> _Requirement_: From the data underneath, reproduce exactly the stretch that begins at the line with "Image resolution: width=1512 pixels, height=792" and ends after the line with "Open the analytics chart icon in top bar".

> _Records supplied_:
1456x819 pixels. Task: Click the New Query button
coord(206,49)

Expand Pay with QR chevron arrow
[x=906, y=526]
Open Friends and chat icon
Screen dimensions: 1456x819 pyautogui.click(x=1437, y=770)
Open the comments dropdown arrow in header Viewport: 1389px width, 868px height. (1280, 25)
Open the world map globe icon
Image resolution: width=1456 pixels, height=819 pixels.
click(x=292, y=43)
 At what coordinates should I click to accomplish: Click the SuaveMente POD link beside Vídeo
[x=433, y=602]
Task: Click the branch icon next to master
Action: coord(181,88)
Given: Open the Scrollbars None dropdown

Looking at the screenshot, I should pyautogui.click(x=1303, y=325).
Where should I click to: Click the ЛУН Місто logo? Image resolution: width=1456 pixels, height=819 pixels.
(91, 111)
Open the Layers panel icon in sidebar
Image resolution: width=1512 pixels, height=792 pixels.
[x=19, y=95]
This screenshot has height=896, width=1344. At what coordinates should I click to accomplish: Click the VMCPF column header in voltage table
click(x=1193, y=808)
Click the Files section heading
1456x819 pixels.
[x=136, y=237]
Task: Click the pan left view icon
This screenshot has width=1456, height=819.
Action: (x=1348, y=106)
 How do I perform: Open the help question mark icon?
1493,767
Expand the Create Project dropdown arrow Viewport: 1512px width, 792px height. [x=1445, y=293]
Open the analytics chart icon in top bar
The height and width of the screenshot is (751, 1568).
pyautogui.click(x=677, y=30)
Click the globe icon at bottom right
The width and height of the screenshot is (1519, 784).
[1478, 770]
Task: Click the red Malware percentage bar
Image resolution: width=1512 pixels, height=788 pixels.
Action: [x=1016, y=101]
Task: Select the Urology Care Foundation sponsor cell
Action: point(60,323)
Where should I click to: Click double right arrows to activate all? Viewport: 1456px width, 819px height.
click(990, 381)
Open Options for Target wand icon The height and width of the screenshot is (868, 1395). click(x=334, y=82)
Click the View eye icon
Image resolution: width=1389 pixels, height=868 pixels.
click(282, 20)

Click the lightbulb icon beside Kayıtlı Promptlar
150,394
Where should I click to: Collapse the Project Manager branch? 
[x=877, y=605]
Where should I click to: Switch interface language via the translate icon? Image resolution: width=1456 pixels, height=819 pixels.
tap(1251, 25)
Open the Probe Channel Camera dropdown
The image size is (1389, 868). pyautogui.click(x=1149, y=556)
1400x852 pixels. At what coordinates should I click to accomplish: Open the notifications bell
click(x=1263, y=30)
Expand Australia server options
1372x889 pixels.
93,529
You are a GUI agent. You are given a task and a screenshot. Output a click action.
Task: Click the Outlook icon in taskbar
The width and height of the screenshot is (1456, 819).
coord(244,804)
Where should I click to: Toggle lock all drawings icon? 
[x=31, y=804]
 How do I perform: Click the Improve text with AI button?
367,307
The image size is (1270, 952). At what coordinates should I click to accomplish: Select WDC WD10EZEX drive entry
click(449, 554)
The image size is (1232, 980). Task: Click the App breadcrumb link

> _Output for this exercise_:
Image resolution: width=1512 pixels, height=792 pixels.
[x=19, y=95]
This screenshot has height=896, width=1344. At what coordinates should I click to accomplish: Click the VMCPF column header in voltage table
click(x=1193, y=808)
Click the Files section heading
1456x819 pixels.
[x=136, y=237]
Task: Click the pan left view icon
This screenshot has width=1456, height=819.
Action: (x=1348, y=106)
 How do I perform: Open the help question mark icon?
1493,767
Expand the Create Project dropdown arrow Viewport: 1512px width, 792px height. [x=1445, y=293]
Open the analytics chart icon in top bar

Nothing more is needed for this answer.